Mais ce passé n’existe que dans notre cerveau ; il n’a plus de réalité propre ; pire il n’est jamais exact. Il se déforme et se reforme en permanence ; nos souvenirs ne sont pas comme des objets qu’on mettrait dans un tiroir et qu’on retrouverait intacts dix ans après ; les neurosciences nous rappellent que nos souvenirs sont des représentations que nous remodelons en permanence. Il faut se méfier de nos souvenirs, surtout s’ils nous affectent ; ils ne sont pas toujours fiables.
Si le passé s’impose à nous sans que nous en ayons conscience, il est quelquefois utile de le rappeler volontairement à notre esprit.
« Les peuples qui ne réfléchissent pas sur leur passé sont condamnés à le revivre », écrivait le philosophe américain Georges Santayana. Cela vaut aussi pour les individus. Combien de personnes retombent dans les mêmes erreurs et revivent en permanence durant toute leur vie les mêmes scénarios d’échec sans pouvoir en sortir.
Il est donc indispensable de tenir compte du passé pour mieux vivre le présent et pour préparer l’avenir.
Préparer l’avenir
Déjà La Fontaine nous y rendait attentif avec sa fable : « La cigale et la fourmi. » La cigale est le symbole de ceux qui n’anticipent pas et se trouvent plus tard « fort dépourvus ».
Que pouvons-nous en dire ? Si le passé n’existe plus, l’avenir n’existe pas encore ; dans une certaine mesure, il existe quand même, mais lui aussi uniquement dans notre cerveau. Nous faisons des projets, mais nous ne savons pas de quoi demain sera fait.
Souvenons-nous de ce proverbe yiddish : « L’homme fait des projets, et Dieu rit. » Il est très proche de cette histoire où Jésus parle d’un homme qui fait des plans pour développer ses richesses et à qui Dieu dit « insensé, tu mourras cette nuit* ».
Savoir que l’avenir ne nous appartient pas ne doit pas nous empêcher d’y penser. Par contre, il ne doit pas être un sujet d’anxiété. On peut l’envisager avec confiance quand on a Dieu pour père.
En physique, l’espace et le temps sont deux notions inséparables qui s’influencent l’une l’autre ; ce sont deux versions d’une même entité. D’où l’expression « espace-temps ».

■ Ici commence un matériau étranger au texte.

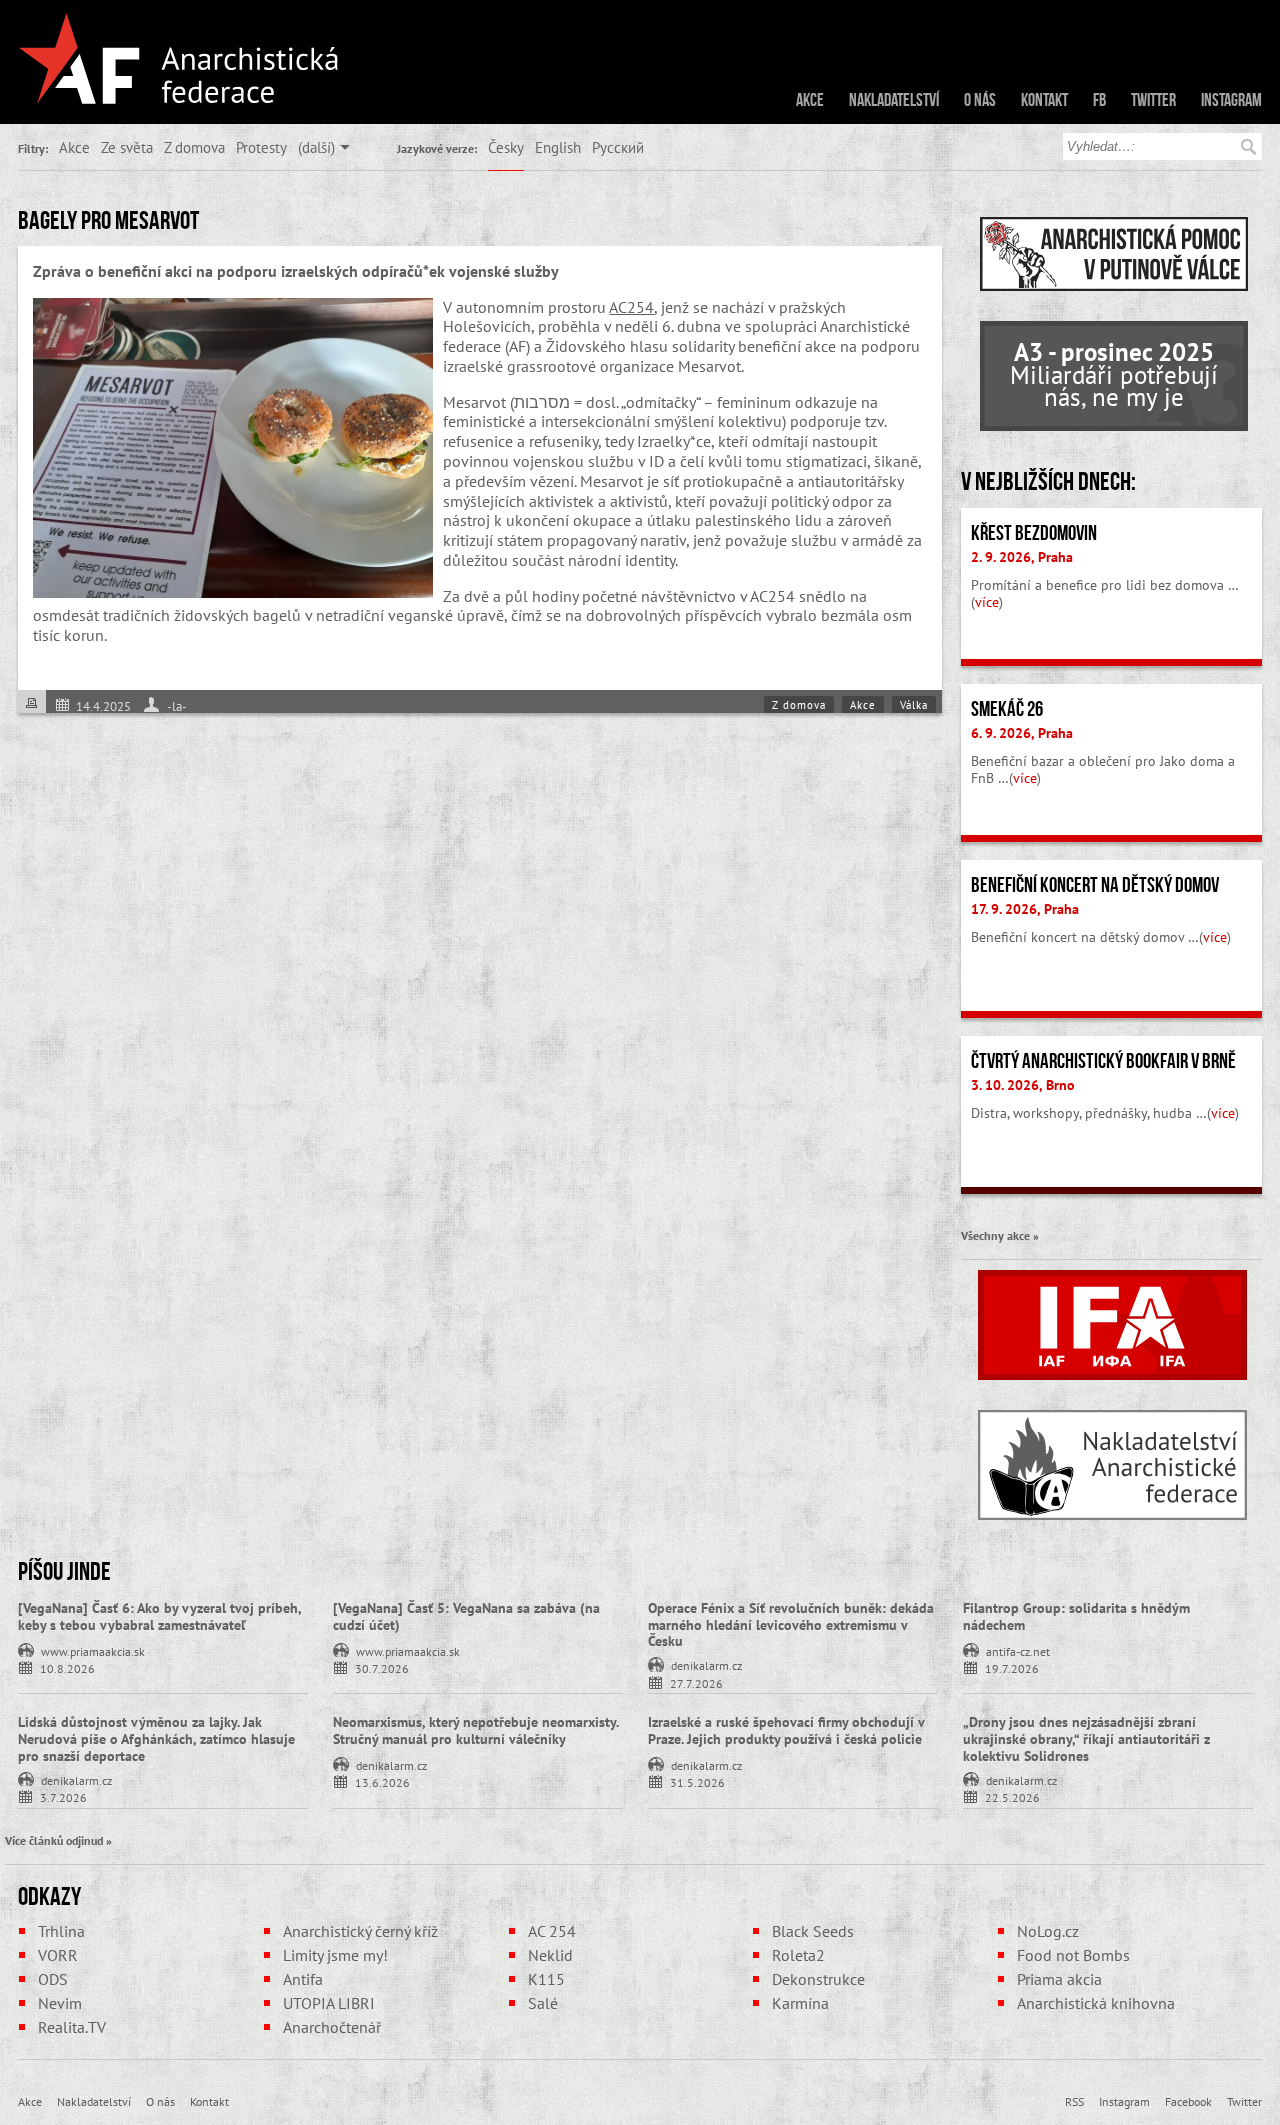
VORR (58, 1955)
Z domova (194, 147)
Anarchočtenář (332, 2027)
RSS (1074, 2101)
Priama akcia (1059, 1979)
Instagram (1231, 100)
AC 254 (552, 1931)
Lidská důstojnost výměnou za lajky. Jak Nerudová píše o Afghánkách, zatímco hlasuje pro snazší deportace (156, 1739)
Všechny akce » (1000, 1235)
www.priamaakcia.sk (93, 1650)
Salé (543, 2003)
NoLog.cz (1048, 1931)
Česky (506, 147)
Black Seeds (813, 1931)
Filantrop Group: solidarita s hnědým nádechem (1076, 1616)
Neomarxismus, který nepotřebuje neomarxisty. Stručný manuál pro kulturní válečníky (475, 1730)
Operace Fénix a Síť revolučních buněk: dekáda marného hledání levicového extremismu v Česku (791, 1625)
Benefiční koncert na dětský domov (1095, 885)
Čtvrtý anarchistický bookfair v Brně (1103, 1061)
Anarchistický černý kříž (360, 1931)
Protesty (261, 147)
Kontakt (1044, 100)
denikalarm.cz (706, 1664)
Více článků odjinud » (58, 1840)
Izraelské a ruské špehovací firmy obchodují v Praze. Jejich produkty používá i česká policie (786, 1730)
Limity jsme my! (335, 1955)
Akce (810, 100)
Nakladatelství (894, 100)
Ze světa (127, 147)
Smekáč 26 (1007, 709)
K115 (546, 1979)
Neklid (550, 1955)
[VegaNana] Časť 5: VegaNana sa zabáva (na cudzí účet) (466, 1616)
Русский (618, 147)
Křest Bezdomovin (1034, 533)
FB (1099, 100)
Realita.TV (72, 2027)
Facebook (1188, 2101)
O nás (980, 100)
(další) (316, 147)
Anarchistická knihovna (1096, 2003)
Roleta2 (798, 1955)
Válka (914, 705)
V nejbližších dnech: (1048, 481)
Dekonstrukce (818, 1979)
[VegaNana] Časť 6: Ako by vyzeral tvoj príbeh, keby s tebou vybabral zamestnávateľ (159, 1616)
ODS (53, 1979)
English (558, 147)
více (987, 602)
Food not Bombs (1073, 1955)
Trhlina (61, 1931)
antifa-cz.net (1018, 1650)
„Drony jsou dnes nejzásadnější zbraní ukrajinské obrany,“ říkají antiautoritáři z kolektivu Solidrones (1086, 1739)
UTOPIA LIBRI (329, 2003)
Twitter (1153, 100)
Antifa (303, 1979)
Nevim (60, 2003)
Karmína (800, 2003)
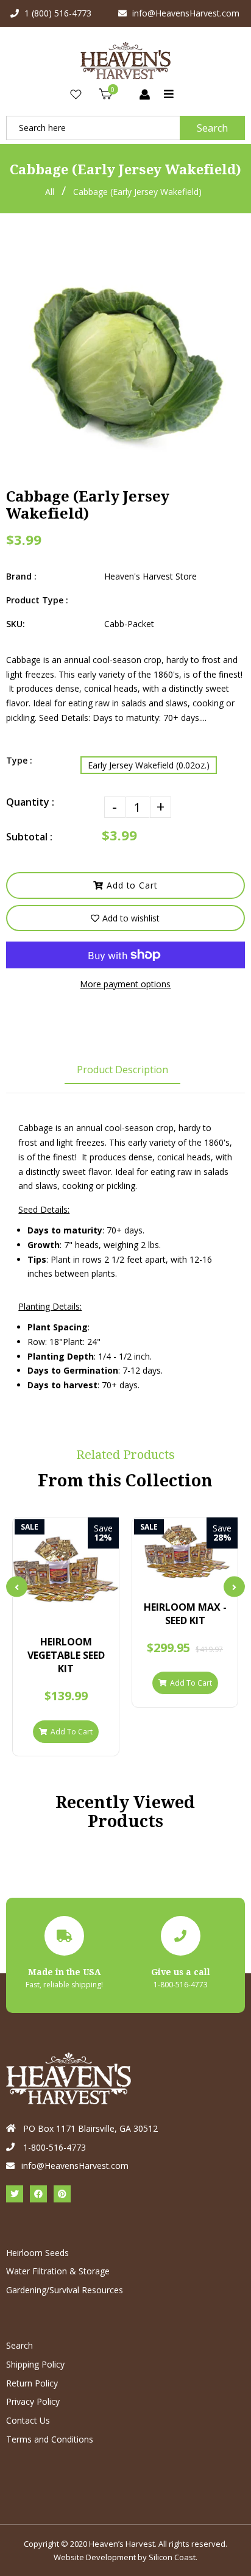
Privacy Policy (33, 2401)
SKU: (15, 624)
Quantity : (30, 802)
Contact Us (28, 2420)
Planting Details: (50, 1306)
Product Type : (37, 600)
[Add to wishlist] (97, 1612)
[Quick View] (55, 1612)
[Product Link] (76, 1612)
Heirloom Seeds (37, 2252)
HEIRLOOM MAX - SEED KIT (185, 1613)
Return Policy (32, 2383)
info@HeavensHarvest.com (185, 13)
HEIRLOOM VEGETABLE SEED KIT (66, 1655)
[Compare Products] (35, 1612)
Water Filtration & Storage (58, 2271)
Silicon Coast (172, 2557)
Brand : (21, 576)
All (49, 191)
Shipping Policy (35, 2364)
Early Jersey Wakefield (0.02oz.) (149, 765)
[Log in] (144, 95)
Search (212, 128)
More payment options (125, 984)
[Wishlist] (75, 95)
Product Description (122, 1069)
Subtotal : (29, 836)
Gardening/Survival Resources (64, 2290)
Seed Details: (43, 1209)
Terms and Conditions (49, 2439)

Pour nous, humains, le temps et la vie sont deux notions inséparables qui se superposent. Dans l’alchimie du passé, du présent et du futur, je peux essayer de vivre pleinement ce petit bout de temps qu’on nomme « présent », que Dieu m’accorde, en étant reconnaissant pour le passé, et en ayant foi en lui pour l’avenir.
* Luc 12.20
Notre cerveau n’oublie rien
On peut le comparer à une bibliothèque qui contient des centaines de volumes avec toutes nos expériences, nos affections, notre éducation, nos rencontres, nos moments de joie et nos moments de tristesse… Ces souvenirs heureux ou malheureux, tristes ou joyeux, exaltants ou traumatisants, se trouvent dans ces pages jamais effacées même si nous n’en sommes pas conscients.